Our country readily and regularly provides death templates. Fictional TV and movie narratives too often end in gun stand offs that are resolved by way of the distressed protagonist taking their own life. Story telling in any media about people with crushing mental burdens too often ends with suicide, not because that reflects life but because it serves up drama. Remove guns, gunplay and death by gun from the scripts of 100% of entertainment industry product and you’ve probably cut that globally distributed net output by at least half. Let’s not even get into video games since already know where that discussion is going.
Still, these are really only notes on various details of our contemporary living environment. No one single element initiates an act like Wilmington. I can say with some certainty that my next door neighbor all those years ago did not take her own life because of repeat exposure to cowboy movies and police detective shows.

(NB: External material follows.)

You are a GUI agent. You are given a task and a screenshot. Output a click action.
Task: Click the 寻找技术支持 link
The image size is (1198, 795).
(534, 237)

But if we’re anticipating an increase of distress and crisis in people’s lives because of what’s happening to our economy, and if we simultaneously recognize the power of templates to influence behavior, then aren’t we at the very least compelled to acknowledge and discuss those templates and address the issue of access to the killing hardware involved in those scenarios? Wilmington was an event of mental distress, societal pressures involving economics, possibly the power of suggestion from religion, and while I’m sorry to put it this way… the convenience of guns. It seems like there’s at least one of those we can do something about.